## PROBLEM SET
[1] Switch "dermabrasion" to "skin resurfacing" in the stretch of the acne treatment text from "Cosmetic procedure usually" through "to classic dermabrasion.", and write out that stretch with the change made.
[2] Answer these questions from the acne treatment text.
(a) What range of visible light wavelengths does the text give for treating acne?
(b) After three months of regular light therapy, what reduction in overall lesions did patients see?
(c) Which product does the text say tea tree oil is comparable to?
[3] Continue the acne treatment text from where it stops.

## TEXT
☆ ☆ ☆ ☆

Cosmetic procedure usually involving the removal of the surface layer of skin through abrasion or sanding to reduce the appearance of scarring from acne or sun-damage. Can be very painful leaving the skin raw and requires local anesthesia. It takes several months for the skin to re-grow and heal. This type of dermabrasion is useful when the scar is raised, though less effective with sunken scars. CO₂ laser dermabrasion has become very popular due to the fact that it is blood-less, easier to gauge and control when compared to classic dermabrasion.
Blue & Red Light Therapy
Visible light at 405-420 nm twice a week has proven very effective at treating acne. Short wavelengths of light generate free radicals which act to kill P.acne bacteria in the absence of UV light so it is safe on the skin. Development of bacterial resistance is unlikely. When used regularly after three months patients saw a 76 to 80 % reduction in overall lesions. These units can be found at local tanning bed operations and are approved by the FDA.
Used to reduce acne scarring in one of three ways
- Burn away the hair follicle itself
- Burn away the oil gland
- Kill bacteria by depriving oxygen. It is however very expensive.
Boils can be lanced and drained through surgical procedures if necessary.
- Tea Tree Oil (melaleuca oil) – It has anti-inflammatory properties used in skin infections. Comparable to benzoyl peroxide without the same drying effect; kills P. acnes.

☆ ☆ ☆ ☆

Data excerpts:
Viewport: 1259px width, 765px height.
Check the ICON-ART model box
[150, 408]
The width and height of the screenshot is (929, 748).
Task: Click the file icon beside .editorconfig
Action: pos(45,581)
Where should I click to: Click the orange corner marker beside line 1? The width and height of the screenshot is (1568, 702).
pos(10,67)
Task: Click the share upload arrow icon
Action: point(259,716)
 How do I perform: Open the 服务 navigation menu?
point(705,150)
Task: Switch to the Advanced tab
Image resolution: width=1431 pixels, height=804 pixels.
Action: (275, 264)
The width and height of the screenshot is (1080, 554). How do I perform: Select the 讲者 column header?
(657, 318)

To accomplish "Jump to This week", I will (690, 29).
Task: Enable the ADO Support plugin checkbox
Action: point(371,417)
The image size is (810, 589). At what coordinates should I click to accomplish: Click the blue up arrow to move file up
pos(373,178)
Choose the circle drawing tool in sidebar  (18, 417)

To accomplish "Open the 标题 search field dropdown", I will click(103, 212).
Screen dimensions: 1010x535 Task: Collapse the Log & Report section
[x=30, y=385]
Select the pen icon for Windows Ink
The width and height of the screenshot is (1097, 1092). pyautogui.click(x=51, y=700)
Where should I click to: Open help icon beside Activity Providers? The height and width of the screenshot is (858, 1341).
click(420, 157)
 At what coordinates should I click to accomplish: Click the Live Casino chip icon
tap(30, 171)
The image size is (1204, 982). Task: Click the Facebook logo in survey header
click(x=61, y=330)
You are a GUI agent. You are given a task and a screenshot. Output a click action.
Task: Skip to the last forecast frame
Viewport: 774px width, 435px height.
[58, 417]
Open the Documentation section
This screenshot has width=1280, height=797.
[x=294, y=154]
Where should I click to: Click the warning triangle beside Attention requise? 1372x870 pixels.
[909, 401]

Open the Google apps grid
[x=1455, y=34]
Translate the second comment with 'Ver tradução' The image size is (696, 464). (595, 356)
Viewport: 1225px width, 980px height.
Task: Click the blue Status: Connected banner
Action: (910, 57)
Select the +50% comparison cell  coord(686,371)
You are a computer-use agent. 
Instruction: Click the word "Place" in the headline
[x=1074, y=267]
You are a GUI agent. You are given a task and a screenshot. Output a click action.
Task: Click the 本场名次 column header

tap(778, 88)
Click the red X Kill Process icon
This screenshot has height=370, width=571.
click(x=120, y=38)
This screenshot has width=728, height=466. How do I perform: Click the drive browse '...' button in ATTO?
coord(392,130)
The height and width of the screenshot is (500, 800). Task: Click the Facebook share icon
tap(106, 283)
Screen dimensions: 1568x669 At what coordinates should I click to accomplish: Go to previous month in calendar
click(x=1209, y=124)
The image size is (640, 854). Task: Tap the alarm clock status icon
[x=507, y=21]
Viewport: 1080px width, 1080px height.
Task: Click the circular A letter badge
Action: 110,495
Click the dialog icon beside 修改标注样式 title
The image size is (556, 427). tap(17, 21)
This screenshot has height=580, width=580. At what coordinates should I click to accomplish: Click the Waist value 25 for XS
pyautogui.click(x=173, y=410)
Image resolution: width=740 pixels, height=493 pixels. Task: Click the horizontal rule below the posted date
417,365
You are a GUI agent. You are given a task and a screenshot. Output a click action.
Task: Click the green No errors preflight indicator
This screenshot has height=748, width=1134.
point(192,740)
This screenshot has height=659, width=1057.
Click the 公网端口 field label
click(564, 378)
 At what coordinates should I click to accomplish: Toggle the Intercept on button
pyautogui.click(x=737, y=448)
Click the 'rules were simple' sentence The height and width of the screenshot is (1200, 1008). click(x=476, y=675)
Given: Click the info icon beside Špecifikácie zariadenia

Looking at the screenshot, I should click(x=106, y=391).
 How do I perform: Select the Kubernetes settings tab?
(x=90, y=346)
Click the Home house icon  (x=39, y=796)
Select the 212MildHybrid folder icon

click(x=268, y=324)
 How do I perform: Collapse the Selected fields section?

☆ ☆ ☆ ☆

## SOLVED TASKS
[1]
Cosmetic procedure usually involving the removal of the surface layer of skin through abrasion or sanding to reduce the appearance of scarring from acne or sun-damage. Can be very painful leaving the skin raw and requires local anesthesia. It takes several months for the skin to re-grow and heal. This type of skin resurfacing is useful when the scar is raised, though less effective with sunken scars. CO₂ laser skin resurfacing has become very popular due to the fact that it is blood-less, easier to gauge and control when compared to classic skin resurfacing.

[2]
(a) 405-420 nm
(b) A 76 to 80 % reduction
(c) Benzoyl peroxide

[3]
- Egg Oil – It has anti-bacterial and anti-inflammatory properties for skin infections due to the number of anti-oxidants it contains.
Vitamin B5 (Pantothenic Acid)
As we have mentioned, cystic acne is primarily caused by excessive oil secretion due to a hormonal imbalance or over-stimulation of androgens (steroid hormones). Pantothenic acid works by handicapping the sebaceous glands and preventing them from being able to secret oil to the skin’s surface much like that of Accutane, without the severity of the side-effects. It does this through the simple manipulation of key enzymes utilizing co-factors that are already abundant in our bodies.
Parents of teens who are starting the use of such prescription drugs should make sure that they are fully informed of the dosage levels and treatment schedule to keep them on track. They should also implement an immediate change in diet and hygiene practices to give them additional assistance to battle the acne infections. With that kind of commitment and the aid of good medical advice, full recovery can be expected over time.
Is it time to see a dermatologist?
While many young people struggle with some form of acne, most of the time the problem is controllable and does not become severe. But when routine acne progresses to the cystic stage, that is when there is cause for concern.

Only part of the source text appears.